━━ PROVIDED MATERIAL ━━
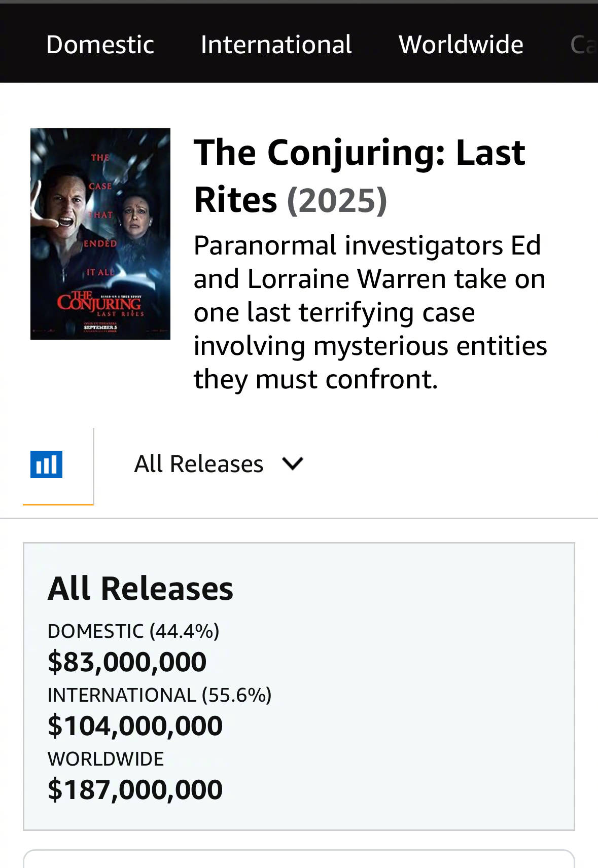Select the INTERNATIONAL (55.6%) label

(x=159, y=695)
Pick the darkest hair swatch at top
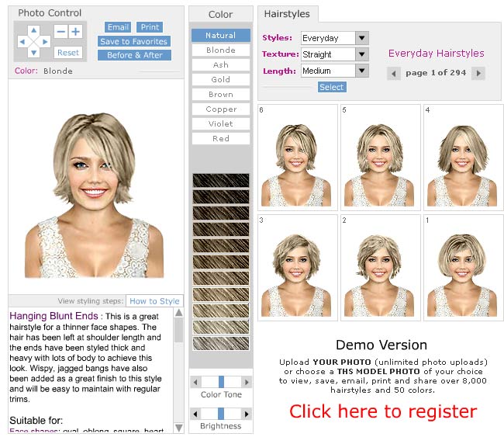The image size is (504, 437). tap(221, 180)
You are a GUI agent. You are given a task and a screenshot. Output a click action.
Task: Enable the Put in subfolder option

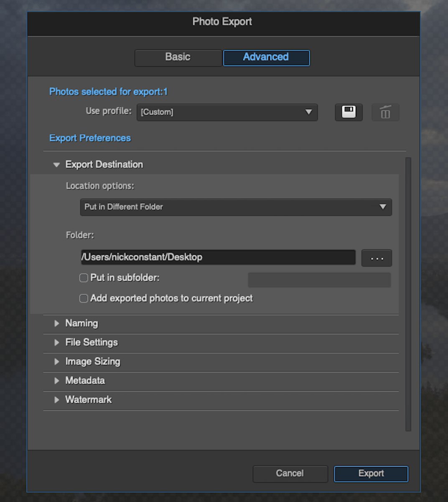(x=83, y=277)
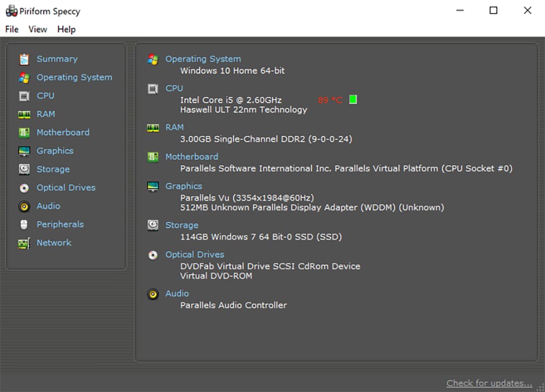The height and width of the screenshot is (392, 545).
Task: Open the File menu
Action: (x=11, y=29)
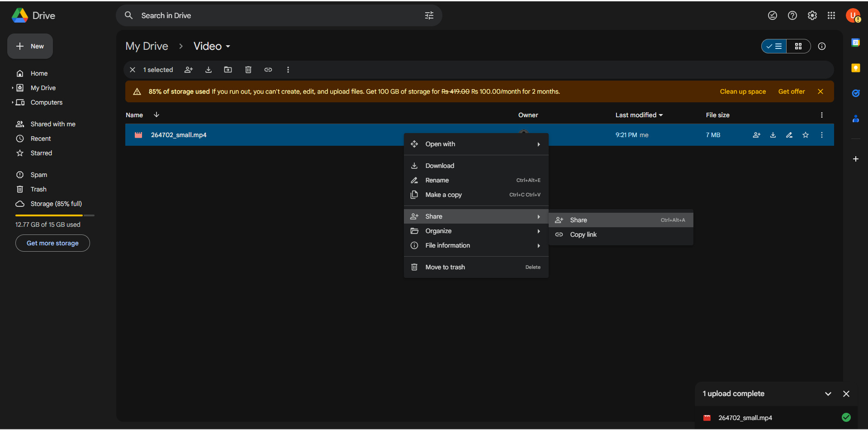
━━━
PROBLEM TO SOLVE>
Write out the lines beginning at the line with "Pick the darkest hair swatch at top" and ending at the last line of the entries. Include no pictures.

WRITTEN RESPONSE>
Pick the darkest hair swatch at top
The image size is (504, 437). tap(221, 180)
You are a GUI agent. You are given a task and a screenshot. Output a click action.
Task: Enable the Put in subfolder option

(x=83, y=277)
The height and width of the screenshot is (392, 545).
Task: Open the File menu
Action: (x=11, y=29)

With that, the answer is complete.